1998,09,04
渚の英雄伝説 −第49話−
ユリアン・シンジは肉視窓の向こうに見える星々を一抹の不安とともに眺めている。
『あの時は絶対に間違ってないと思ったんだけどなー』
過去に自分がどれだけの選択肢を誤ってきたのか、考え始めると不安はいっそうその質量を増してくる。
−10日前−
「シンジ、フェザーンへ行け」
クーデターの混乱がいまだ覚めやらぬ同盟首都星ハイネセン、統合作戦本部ビル内の一室に設けられたゲンドウの執務室。そこに呼び出されたユリアン・シンジは、部屋に入るなりイキナリそう命令された。
「ハイ!」
元気よく答えたのはマナ。他にやることもないのでシンジにくっついて暇をつぶしていたところ、たまたま呼び出しがかかったので一緒についてきたのだ。
「どーしてそこでマナが答えるのさ」
「えーっ、だってフェザーンだよ!ハイネセンみたいな辺境の田舎惑星とは違って、宇宙の中心、流行の最先端、フェザーンで手に入らないものはこの宇宙に存在しないってくらいの花の都じゃない。前から行ってみたかったんだー」
「そんな事を言ったって、行くのは僕なんだけど・・・」
「へへ、私も行くもん。ネ、いいでしょ(はぁと)」
瞳にお星様をいっぱい浮かべて、ゲンドウに向き直るマナ。
「ふっ、問題ない」
「やったー!!」
「やめてよ!そんなの止めてよ、父さん」
小躍りして喜ぶマナとは対照的に、シンジはやたらとあせっている。
シンジとしてもフェザーン行きに否はない。しかし、マナを同行して行くだけの度胸は当然ながら持ち合わせていない。
「フェザーンまでのパイロット兼護衛役だ。何も問題はあるまい」
ゲンドウの口元がニヤリと歪むのをシンジは見逃さなかった。
「いいよそんなの、民間船に乗って行くから。だいたいフェザーンまで何日かかると思ってるのさ。マナ1人でパイロットをやらせるわけにいかないじゃないか」
「そうか、ならば予備のパイロットも連れて行け。たしか、山岸とか言ったな」
ゲンドウのメガネがキラリと光る。
『マナだけじゃなくマユミまで。3人で仲良くフェザーンへ旅行だなんて・・・最高だ!・・・いや、落ち着け、やっぱり最悪だ。どう考えてもマズイよ』
ゲンドウの目の前で手をワキワキさせながら葛藤するシンジ。
『船は以前に私が使っていたものがあるから問題なしと。マユミが一緒ってのも、あの子もいるんだかいないんだかわからないから気にならないわね。後はフェザーンでどれだけ買い物ができるかよねー。先立つものはどーしよーかなー。軍の経費でどれだけおとせるかが、勝利への鍵ね』
そんな彼をよそに、フェザーンでの買い物リストの作成にとりかかるマナ。
『やっぱりマズイかな。そーだよな、いくら何でも、マナやマユミを連れていくとなると・・・でも僕が頼んで一緒に来てもらうわけではなくて、これは父さんがそう仕組んだんだ。悪いのはみんな父さんなんだ。僕を窮地に追いやって、それが楽しくてしかたがないんだ。父さんに命令されたから、僕は仕方なくマナ達と一緒に行くんだ。そうだ、僕は悪くない、マナもマユミも一緒でいいんだ!』
シンジは責任をゲンドウに押しつけることで、自らの立場を正当化した。もっともその理屈に対して、フェザーン自治領主の判断がどう下されるかは別の問題である。

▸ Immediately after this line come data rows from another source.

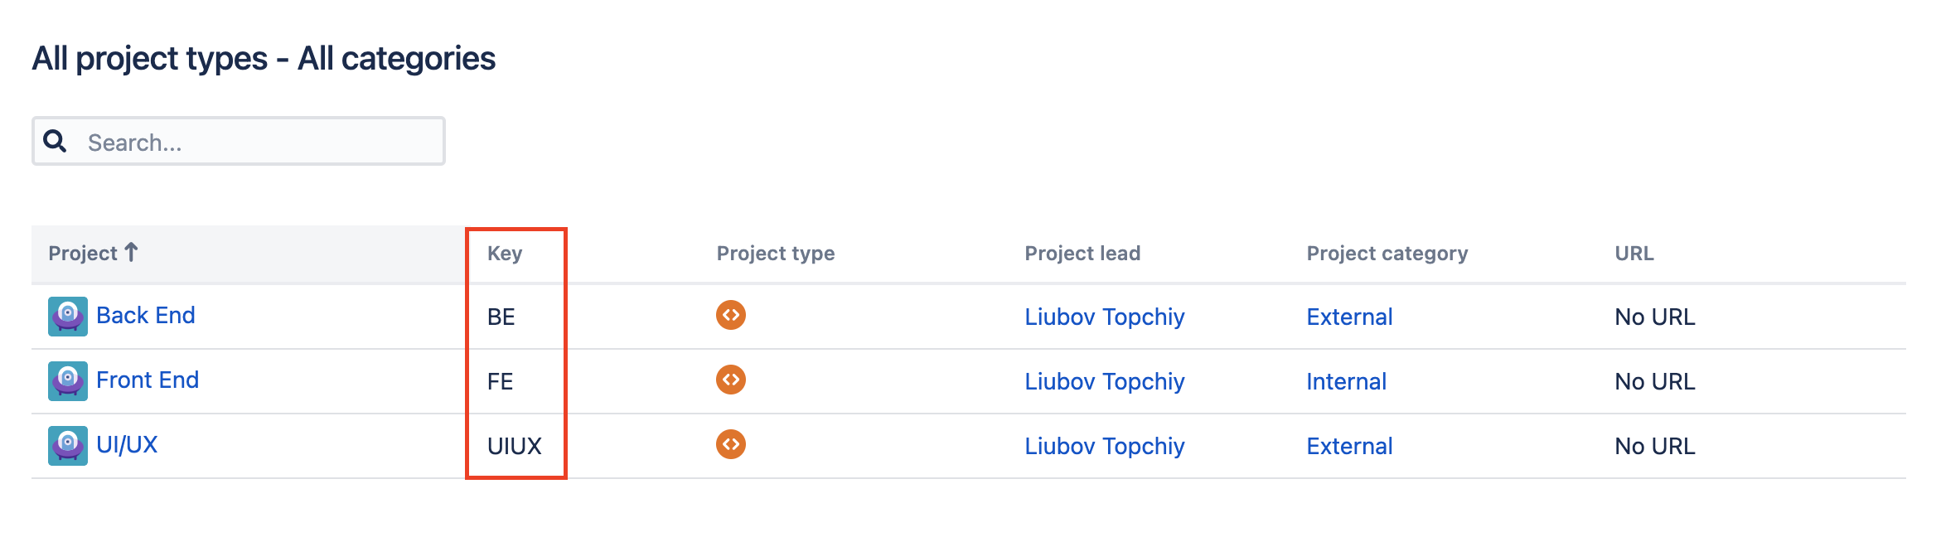This screenshot has height=542, width=1936.
Task: Click the UI/UX software project type icon
Action: pyautogui.click(x=730, y=444)
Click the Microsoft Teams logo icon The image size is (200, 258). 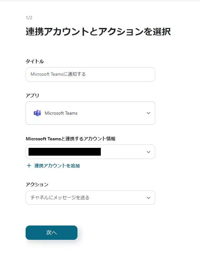point(37,113)
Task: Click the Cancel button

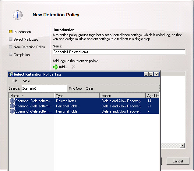Action: point(178,161)
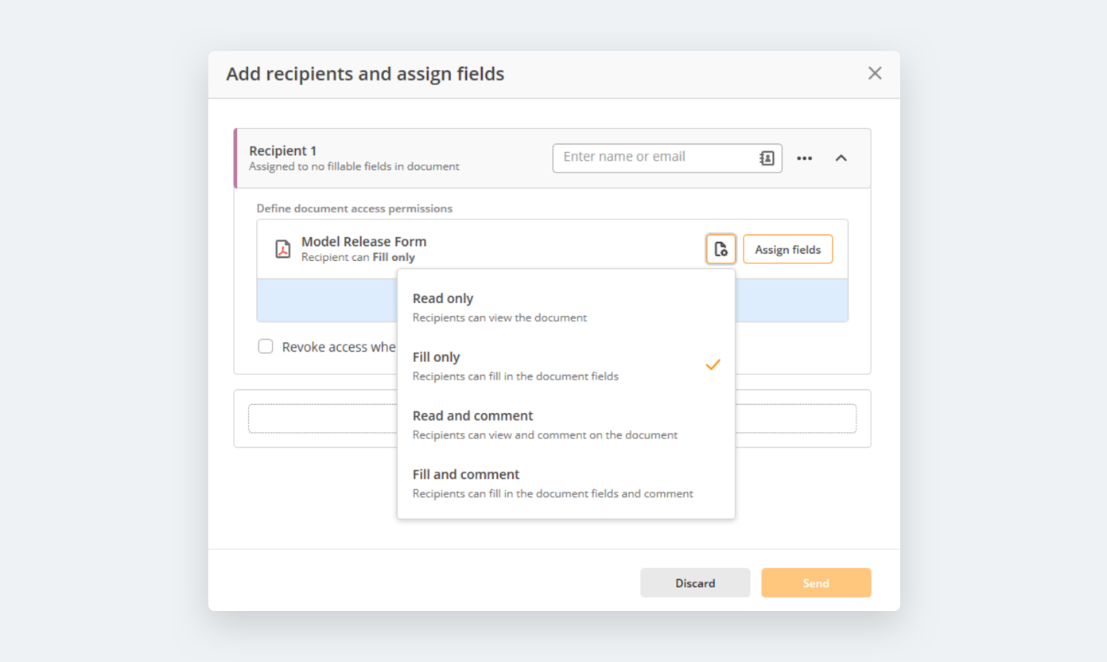Enable the Revoke access checkbox
1107x662 pixels.
[266, 347]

「父さんも言ってたじゃないか、理由は存在すればいいって」
欲しかったのは口実か・・・
後日、ハイネセン記念図書館の片隅にて。
「聞きました、今度、フェザーンに行くことになったんですってね。おめでとうございます」
「うん・・・それで、山岸さんにお願いがあるんだけど・・・」
「私に、ですか?」
「うん、実は一緒にフェザーンに行ってくれないかな・・・別に、無理にとは言わないけど・・・」
「・・・・あの、私なんかでよろしければ・・・」
いつの間にか、『ゲンドウの命令で』という部分がなくなっている事に気がつかないシンジであった。
そして今、シンジの目の前にゆっくりと近づく惑星フェザーンの姿がある。
少年が見つめるその惑星上では、1人の少女が頭を悩ませていた。これから会う少年の為に、どんな装いをして行けばよいのかという、ささやかにして、なかなか重要な問題だ。
「報告します。フェザーン駐在武官ユリアン・シンジ少尉の乗ったシャトルは今日の正午、予定通りフェザーン第一宙港に到着します」
「そう」(フワフワ)
ユイの報告に舞い上がるレイ。文字通り、地に足がついていない。
「ATフィールドの制御が・・・」
「問題ないわ、続けて」(フワフワ)
「はい・・・宙港から自治領主府への道路の封鎖、および沿道への住民の強制移動を終了しました」
シンジの着任を歓迎するために、延長40kmにわたり無蓋馬車でのパレードが予定されている。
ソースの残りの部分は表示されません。